The Unix server specialist's stock lost 4.625 to 30.25 near midday.
After yesterday's market close, the company met First Call's consensus figure of earnings of 16 cents for the second quarter, ended Dec. 31. Revenue increased 44 percent from $4.95 billion to $5.12 billion, the company reported.
But CFO Mike Lehman also said that the company was "very slightly lowering revenue expectations" for the second half of the company's fiscal year. Revenue growth for the second half is now expected to be between 30 and 35 percent, down from Sun's previous guidance of "the mid-30s," he said.
Analyst reaction to the news was mixed, with most maintaining their ratings on the stock while lowering estimates. However, Sun was downgraded at SG Cowen and Bernstein Securities.
On the negative side, analyst Analyst Richard Chu at SG Cowen downgraded Sun to a "neutral" rating from a "buy".
Similarly, Toni Sacconaghi at Bernstein Securities cut the stock from "outperform" to "market-perform".

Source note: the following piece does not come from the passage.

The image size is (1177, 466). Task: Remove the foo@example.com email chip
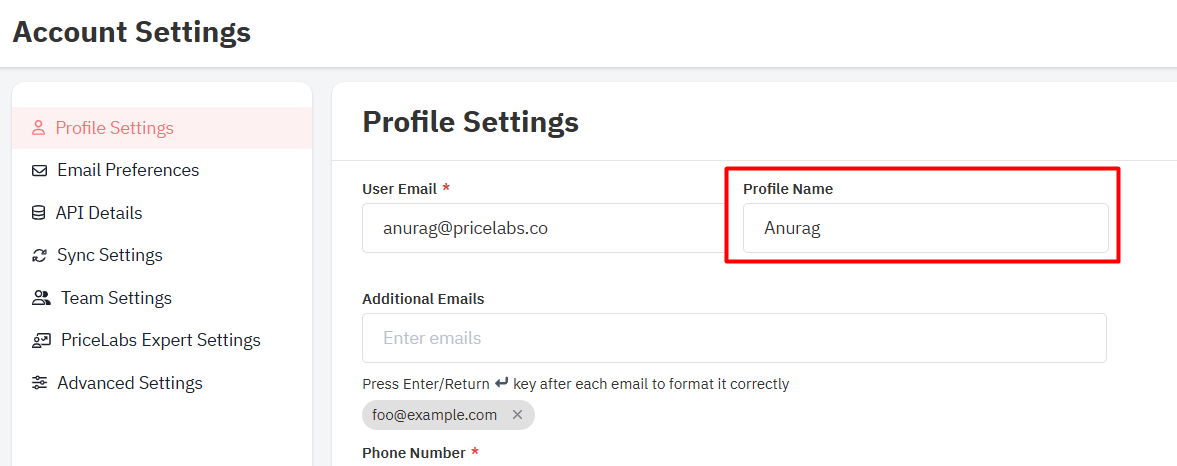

In a research note, Sacconaghi said the downgrade was due to projected deceleration in earnings and revenue growth, the company's exposure to the telecom sector relative to its major competitors, the difficulty in outgrowing the Unix market's current growth rate of 10 percent, and the company's current "appropriate" valuation".
Other analysts took a more bullish view.
Sun was reiterated "buy" by analyst Daniel Kunstler at J.P. Morgan.
At Bear Stearns, analyst Andrew Neff cut estimates for fiscal 2001 and 2002 while maintaining an "attractive" rating.
For Neff, the reduced numbers were due solely to macroeconomic concerns and the analyst said he remains "confident about the company's competitive position as a flagship vendor of the new technology infrastructure."
While raising concerns over the stock's valuation, the analyst said he was satisfied with the company's execution and ability to identify and penetrate new markets.
At A.G. Edwards & Sons, analyst Shebly Seyrafi called the quarter a "mixed bag" of results but maintained an "accumultate/aggressive" rating while lowering earnings estimates for fiscal 2001 and 2002.
Amit Chopra at Credit Suisse First Boston maintained a "buy" rating but cut estimates. The stock's 12-month price target was also lowered to $55 from $70 on concerns over limited visibility for server spending over the near term.